_WORK INSTRUCTION_
Search the data for the word "text" and copy out every line that has it.

_SUPPLIED MATERIAL_
== Segment start ==

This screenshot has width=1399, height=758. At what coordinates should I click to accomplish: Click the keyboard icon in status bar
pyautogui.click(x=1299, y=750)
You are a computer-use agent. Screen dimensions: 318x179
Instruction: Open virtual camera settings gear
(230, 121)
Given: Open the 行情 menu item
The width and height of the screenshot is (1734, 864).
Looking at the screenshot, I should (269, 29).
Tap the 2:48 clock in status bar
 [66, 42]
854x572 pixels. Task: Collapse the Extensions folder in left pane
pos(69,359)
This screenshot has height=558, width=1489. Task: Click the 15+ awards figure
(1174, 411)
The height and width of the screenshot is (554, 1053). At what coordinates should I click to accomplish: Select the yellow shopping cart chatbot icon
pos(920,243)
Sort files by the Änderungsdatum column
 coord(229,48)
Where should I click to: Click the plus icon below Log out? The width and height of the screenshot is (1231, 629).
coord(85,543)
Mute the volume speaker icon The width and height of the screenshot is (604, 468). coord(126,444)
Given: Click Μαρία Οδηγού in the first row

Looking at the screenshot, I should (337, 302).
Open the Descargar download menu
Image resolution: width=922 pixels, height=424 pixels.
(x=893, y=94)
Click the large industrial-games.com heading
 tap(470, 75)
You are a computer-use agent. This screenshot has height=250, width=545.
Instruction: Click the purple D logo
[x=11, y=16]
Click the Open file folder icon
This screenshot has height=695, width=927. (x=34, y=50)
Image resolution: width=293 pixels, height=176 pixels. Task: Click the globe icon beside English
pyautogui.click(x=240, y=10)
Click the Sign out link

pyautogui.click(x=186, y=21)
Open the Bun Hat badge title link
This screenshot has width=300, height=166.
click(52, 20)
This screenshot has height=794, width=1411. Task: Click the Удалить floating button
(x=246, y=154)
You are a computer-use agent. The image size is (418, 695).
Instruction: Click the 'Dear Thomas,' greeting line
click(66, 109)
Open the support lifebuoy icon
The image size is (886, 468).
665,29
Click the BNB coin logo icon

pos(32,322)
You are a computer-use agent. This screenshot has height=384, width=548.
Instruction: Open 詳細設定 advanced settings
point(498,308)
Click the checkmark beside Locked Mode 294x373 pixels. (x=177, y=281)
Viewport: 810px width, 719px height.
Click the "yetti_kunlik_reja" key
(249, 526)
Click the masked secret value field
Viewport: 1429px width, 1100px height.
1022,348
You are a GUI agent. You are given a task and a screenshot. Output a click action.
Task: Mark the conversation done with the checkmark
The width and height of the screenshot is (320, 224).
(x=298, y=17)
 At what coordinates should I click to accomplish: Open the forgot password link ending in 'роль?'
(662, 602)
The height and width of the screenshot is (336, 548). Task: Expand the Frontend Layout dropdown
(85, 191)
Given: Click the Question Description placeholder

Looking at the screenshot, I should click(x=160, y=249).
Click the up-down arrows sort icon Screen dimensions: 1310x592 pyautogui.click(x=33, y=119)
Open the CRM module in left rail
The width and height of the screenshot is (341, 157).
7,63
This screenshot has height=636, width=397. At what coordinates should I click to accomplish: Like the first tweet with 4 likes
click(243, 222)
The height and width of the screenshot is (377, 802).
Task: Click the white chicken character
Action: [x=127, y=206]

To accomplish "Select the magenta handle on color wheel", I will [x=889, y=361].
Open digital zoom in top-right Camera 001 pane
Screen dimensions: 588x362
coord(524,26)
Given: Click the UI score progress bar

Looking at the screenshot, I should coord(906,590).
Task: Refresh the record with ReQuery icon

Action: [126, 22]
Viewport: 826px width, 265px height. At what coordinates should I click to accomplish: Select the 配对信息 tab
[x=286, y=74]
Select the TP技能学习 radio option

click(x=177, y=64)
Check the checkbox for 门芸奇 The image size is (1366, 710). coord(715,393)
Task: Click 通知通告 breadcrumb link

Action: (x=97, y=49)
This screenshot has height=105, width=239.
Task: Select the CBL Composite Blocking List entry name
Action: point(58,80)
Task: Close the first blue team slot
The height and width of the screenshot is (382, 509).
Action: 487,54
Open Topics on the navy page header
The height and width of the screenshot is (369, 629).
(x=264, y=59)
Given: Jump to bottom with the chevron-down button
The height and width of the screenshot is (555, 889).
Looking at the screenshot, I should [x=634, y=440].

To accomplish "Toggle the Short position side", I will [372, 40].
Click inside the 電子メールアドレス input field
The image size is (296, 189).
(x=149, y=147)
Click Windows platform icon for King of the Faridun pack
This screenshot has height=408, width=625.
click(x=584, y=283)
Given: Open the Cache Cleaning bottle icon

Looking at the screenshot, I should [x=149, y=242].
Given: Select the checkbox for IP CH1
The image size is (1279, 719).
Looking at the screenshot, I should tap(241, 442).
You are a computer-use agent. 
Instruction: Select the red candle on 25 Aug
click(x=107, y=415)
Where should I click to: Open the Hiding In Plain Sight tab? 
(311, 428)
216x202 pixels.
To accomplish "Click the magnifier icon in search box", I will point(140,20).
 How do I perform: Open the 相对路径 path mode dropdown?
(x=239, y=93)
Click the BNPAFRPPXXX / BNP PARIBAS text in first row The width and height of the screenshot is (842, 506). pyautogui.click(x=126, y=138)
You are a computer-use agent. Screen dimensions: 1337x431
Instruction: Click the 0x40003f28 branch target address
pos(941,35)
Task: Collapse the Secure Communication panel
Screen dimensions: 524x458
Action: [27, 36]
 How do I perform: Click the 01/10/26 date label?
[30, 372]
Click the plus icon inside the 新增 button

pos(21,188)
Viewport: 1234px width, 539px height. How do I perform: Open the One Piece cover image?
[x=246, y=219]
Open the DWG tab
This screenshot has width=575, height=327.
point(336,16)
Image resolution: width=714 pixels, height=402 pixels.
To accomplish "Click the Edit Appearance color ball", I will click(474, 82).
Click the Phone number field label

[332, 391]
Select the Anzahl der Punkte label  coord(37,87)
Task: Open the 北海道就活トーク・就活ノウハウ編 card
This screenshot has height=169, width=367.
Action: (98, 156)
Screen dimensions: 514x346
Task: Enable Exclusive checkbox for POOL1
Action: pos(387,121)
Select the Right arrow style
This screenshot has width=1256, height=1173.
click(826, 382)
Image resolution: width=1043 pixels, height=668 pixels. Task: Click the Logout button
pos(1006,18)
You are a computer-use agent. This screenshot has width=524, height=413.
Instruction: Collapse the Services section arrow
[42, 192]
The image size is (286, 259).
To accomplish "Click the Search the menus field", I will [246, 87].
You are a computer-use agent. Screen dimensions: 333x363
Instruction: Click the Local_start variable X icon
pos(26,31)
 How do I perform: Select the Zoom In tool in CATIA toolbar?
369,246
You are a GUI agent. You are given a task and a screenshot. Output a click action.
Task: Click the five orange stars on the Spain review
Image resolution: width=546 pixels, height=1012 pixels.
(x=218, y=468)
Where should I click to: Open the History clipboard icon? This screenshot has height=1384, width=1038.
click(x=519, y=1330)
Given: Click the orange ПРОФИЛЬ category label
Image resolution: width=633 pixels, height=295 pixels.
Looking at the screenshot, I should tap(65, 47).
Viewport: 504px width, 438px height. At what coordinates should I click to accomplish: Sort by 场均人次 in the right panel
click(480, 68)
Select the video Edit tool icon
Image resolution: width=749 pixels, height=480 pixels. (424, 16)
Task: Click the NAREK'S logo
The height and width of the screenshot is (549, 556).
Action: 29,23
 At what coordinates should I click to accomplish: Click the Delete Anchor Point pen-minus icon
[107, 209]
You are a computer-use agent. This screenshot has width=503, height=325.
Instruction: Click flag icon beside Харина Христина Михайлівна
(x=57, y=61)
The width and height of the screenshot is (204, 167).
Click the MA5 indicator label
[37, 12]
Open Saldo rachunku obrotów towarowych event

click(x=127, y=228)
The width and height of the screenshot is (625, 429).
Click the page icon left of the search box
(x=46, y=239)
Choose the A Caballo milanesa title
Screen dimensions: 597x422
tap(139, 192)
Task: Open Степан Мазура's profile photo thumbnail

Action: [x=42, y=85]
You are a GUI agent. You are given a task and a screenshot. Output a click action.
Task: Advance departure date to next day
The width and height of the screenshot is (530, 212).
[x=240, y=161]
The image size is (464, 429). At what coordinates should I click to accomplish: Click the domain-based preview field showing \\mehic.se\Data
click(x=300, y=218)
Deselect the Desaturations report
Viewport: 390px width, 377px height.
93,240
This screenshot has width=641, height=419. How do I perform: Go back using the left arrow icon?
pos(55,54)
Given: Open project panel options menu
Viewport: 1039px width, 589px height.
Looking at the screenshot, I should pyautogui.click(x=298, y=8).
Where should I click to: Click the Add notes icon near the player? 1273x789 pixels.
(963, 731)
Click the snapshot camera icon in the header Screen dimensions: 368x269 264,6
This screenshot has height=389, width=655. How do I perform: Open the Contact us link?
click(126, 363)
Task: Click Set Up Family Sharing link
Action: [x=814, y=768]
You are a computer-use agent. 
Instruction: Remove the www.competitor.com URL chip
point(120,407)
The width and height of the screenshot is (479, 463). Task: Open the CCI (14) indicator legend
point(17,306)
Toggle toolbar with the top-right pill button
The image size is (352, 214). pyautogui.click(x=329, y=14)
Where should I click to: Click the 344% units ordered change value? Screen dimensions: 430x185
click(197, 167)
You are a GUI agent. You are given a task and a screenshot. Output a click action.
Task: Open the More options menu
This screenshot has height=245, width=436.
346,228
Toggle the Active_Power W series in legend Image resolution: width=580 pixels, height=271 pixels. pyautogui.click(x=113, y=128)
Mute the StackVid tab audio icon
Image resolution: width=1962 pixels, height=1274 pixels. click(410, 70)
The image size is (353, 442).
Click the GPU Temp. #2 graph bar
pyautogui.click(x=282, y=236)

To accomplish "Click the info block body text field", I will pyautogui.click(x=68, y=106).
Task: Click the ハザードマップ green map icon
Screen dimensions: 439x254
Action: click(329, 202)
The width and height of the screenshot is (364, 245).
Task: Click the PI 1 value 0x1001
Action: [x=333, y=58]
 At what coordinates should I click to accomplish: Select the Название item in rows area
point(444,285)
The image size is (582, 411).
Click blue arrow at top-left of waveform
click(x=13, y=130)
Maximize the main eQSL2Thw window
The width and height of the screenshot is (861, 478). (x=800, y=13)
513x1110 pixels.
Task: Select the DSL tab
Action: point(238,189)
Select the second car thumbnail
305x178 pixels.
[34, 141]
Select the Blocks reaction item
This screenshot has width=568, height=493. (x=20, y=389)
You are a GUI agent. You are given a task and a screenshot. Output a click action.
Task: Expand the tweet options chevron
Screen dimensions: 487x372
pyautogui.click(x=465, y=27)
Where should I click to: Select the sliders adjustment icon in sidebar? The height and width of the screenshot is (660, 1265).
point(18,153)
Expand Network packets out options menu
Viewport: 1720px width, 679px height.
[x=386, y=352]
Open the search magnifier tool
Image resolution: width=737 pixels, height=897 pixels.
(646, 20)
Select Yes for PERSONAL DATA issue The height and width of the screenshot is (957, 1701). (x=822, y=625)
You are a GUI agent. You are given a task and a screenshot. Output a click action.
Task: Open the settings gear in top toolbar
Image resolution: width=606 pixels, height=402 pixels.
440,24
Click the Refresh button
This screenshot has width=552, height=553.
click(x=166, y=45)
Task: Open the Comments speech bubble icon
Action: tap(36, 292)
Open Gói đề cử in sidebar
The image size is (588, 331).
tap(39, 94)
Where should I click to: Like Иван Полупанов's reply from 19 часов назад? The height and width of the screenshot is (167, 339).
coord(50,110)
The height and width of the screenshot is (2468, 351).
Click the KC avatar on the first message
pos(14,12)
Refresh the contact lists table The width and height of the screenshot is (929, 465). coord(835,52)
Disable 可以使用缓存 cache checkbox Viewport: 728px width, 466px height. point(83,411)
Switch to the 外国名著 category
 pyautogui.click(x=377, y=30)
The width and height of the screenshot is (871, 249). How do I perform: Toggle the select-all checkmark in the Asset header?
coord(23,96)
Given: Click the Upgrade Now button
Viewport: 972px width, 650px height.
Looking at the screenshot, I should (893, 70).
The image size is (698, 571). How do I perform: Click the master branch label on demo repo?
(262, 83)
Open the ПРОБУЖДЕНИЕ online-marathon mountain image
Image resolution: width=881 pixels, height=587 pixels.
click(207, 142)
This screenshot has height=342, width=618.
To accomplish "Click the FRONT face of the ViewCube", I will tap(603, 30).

== Segment end ==

_THE ANSWER_
Click the BNPAFRPPXXX / BNP PARIBAS text in first row The width and height of the screenshot is (842, 506). pyautogui.click(x=126, y=138)
To accomplish "Click the info block body text field", I will pyautogui.click(x=68, y=106).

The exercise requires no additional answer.